Honduras now looks poised for readmission to the Organisation of American States, from which it was expelled following the coup. The Venezuelan government recently announced that it would recognise Lobo’s government after outstanding charges against Zelaya were dropped and a tentative process of dialogue between the two parties initiated.

Domestic dissent, however, has been more difficult to quell. This week’s international forum was derided as an act of “total submission” to the interests of foreign capital by Honduras’s National Popular Resistance Front (FNRP).

The group scoffed that the series of conferences, where speakers include the former Colombian president Álvaro Uribe and the US under-secretary of commerce for international trade Francisco Sánchez, “concretises the total surrender of our natural resources and national territory to foreign investors”.
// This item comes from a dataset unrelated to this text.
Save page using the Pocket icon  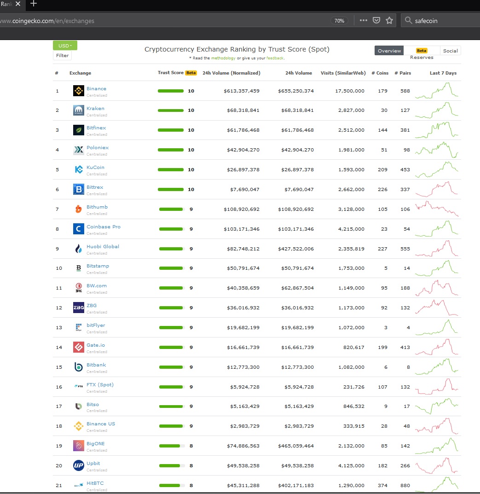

The United States is the single largest trade partner of Honduras, the state department affirming that its policy is geared towards “improving the climate for business and investment while protecting US citizen and corporate rights” and “promoting a healthy and more open economy capable of sustainable growth” in the impoverished central American nation.

This doesn’t sit well with many Hondurans, whose economy has been dominated by foreign agribusinesses and textile manufacturers for decades. Profits have been repatriated to the US while Honduras has stayed mired in poverty, suffering from a severely deficient infrastructure and notoriously corrupt political system and judiciary.

The FNRP says that it is not opposed to “national or foreign investment” per se, and that it believes in “the generation of employment opportunities and improving the country’s competitiveness”, but that this does not extend to supporting “submission to the laws of the market, motivated solely by the objective of greed and profit for the benefit of big domestic and multinational businesses”.